Si l’on ne relève aucune trace qu’ils se soient adressés la parole ni croisés dans les salons parisiens que l’un et l’autre avaient accoutumé de fréquenter, Paul Valéry poursuivant quelques cachets pour arrondir un salaire de secrétaire particulier près l’ancien directeur de l’Agence Havas, toujours plus abasourdi de fatigue, auprès de possibles commanditaires que la brillance de sa conversation aura éblouis ; Marcel Proust, l’étude de terrain aristocratique dans le quartier Saint-Germain, attelé à la rédaction d’une thèse de lectorat litterae causa que l’on ne cesse pas de relire, une course au sommet de l’expression jusqu’à l’asphyxie après une première tentative de jeunesse, encordé à Jean Santeuil qui en posa les pitons.

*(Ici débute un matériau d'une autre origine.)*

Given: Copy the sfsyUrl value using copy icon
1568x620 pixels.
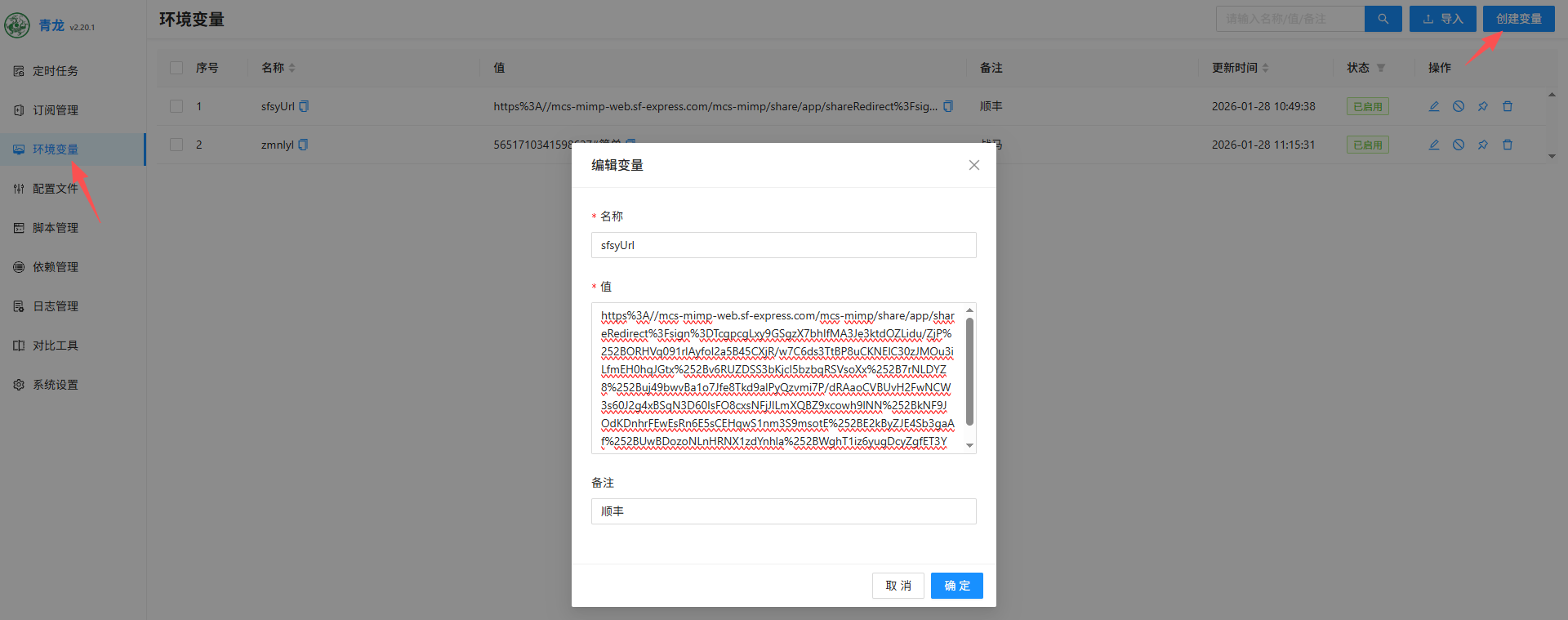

À constater que pour deux contemporains simultanés remarquables, si Valéry écrivit un hommage posthume à l’auteur de La Recherche, en reconnaissant toutefois qu’il n’en avait lu que Du côté de chez Swann sans le citer et probablement pas jusqu’au bout, Marcel Proust a quelques mots synthétiques pour son faux jumeau : « Que si le papier venait à faire défaut, je me ferais, je crois, boulanger. Il est honorable de donner aux hommes leur pain quotidien. En attendant je confectionne de mon mieux ce « Pain des Anges » dont Racine (que je cite de mémoire et sans doute avec bien des fautes) disait :
Le pain que je vous propose
Sert aux Anges d'Aliment :
Dieu lui-même le compose

De la fleur de son froment.
C'est ce pain si délectable
Que ne sert pas à sa table
Le Monde que vous suivez.
Je l'offre à qui veut me suivre.
Approchez. Voulez-vous vivre ?
Prenez, mangez, et vivez.
(3)
Ne trouvez-vous pas que là Racine ressemble un peu à M. Paul Valéry, lequel a retrouvé Malherbe en traversant Mallarmé ? ...»
Partant, je les imagine à bord d’une yole, l’un et l’autre talonnés par les figures d’interférences des ondes produites à chacun de leurs à-coups d’avirons à la surface d’un lac de Côme, dont les dessins tracés dans les marges de leurs Cahiers de laboratoire respectifs seraient les reproductions paraboliques des traînes de ces figures au voisinage des vaguelettes de leurs écrits elliptiques, à la recherche d’une géométrie aux confins de la rhétorique, descriptive et quantique chez Proust, euclidienne chez Valéry. Des œuvres dotées de puissantes cisailles intellectuelles auxquelles nuls reflets de ciels résistent, de forces cérébrales à circonvenir les cimes comme à déchiffonner les nuages jusqu’à remplir la corbeille céleste de brouillons que la postérité tient pour des esquisses achevées.
Et Marcel Proust de subvenir à notre faim en pain frais de lecture quotidienne.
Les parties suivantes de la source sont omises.